Manage B2B collaboration with other Microsoft Clouds
Azure cloud services are available in separate national clouds, which are physically isolated instances of Azure. Increasingly, organizations are finding the need to collaborate with organizations and users across global cloud and national cloud boundaries. With Microsoft cloud settings, you can establish mutual B2B collaboration between the following Azure clouds:
- Azure global cloud and Azure Government
- Azure global cloud and Microsoft Azure operated by 21Vianet
To set up B2B collaboration between tenants in different clouds, both tenants configure their Microsoft cloud settings to enable collaboration with the other cloud. Then each tenant configures inbound and outbound cross-tenant access with the tenant in the other cloud. See Microsoft cloud settings for details.
Easily invite guest users from the Microsoft Entra admin center
As an administrator, you can easily add guest users to your organization in the admin center.
- Create a new guest user in Microsoft Entra ID, similar to how you'd add a new user.
- Assign guest users to apps or groups.
- Send an invitation email that contains a redemption link, or send a direct link to an app you want to share.
- Guest users follow a few simple redemption steps to sign in.
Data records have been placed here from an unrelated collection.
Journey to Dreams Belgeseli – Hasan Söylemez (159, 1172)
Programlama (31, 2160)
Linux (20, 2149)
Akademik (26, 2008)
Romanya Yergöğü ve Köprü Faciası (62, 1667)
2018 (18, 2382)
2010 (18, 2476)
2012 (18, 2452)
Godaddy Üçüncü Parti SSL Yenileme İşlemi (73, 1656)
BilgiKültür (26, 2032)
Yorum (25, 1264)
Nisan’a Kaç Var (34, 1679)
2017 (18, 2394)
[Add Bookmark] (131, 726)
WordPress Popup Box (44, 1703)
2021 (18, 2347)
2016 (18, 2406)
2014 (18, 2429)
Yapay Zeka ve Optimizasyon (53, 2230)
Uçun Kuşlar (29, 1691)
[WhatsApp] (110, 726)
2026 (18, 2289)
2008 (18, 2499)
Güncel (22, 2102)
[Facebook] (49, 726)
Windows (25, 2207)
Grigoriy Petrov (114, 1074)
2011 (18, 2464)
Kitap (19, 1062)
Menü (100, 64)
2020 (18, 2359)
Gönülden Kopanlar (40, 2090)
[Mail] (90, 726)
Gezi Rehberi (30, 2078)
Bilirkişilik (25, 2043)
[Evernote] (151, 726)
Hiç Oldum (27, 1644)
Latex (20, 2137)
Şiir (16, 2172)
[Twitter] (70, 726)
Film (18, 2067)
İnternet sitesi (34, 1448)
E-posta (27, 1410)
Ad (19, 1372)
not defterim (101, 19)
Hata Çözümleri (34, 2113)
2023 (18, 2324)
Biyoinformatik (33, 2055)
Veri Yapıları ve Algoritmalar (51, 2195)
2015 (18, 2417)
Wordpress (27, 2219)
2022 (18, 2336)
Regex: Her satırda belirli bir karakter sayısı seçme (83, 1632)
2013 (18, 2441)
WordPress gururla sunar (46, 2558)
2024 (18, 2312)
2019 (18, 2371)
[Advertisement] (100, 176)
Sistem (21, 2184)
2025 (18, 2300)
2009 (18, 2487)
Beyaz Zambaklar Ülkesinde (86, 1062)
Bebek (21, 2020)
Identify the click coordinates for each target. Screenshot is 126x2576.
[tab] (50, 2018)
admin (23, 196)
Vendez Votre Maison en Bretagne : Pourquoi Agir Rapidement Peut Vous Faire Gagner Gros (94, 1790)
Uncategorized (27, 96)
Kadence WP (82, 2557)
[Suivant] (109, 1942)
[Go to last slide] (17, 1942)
Use policies to securely share your apps and services
You can use authentication and authorization policies to protect your corporate content. Conditional Access policies, such as multifactor authentication, can be enforced:
- At the tenant level
- At the application level
- For specific guest users to protect corporate apps and data
Customize the onboarding experience for B2B guest users
Bring your external partners on board in ways customized to your organization's needs.
- Use Microsoft Entra entitlement management to configure policies that manage access for external users.
- Use the B2B collaboration invitation APIs to customize your onboarding experiences.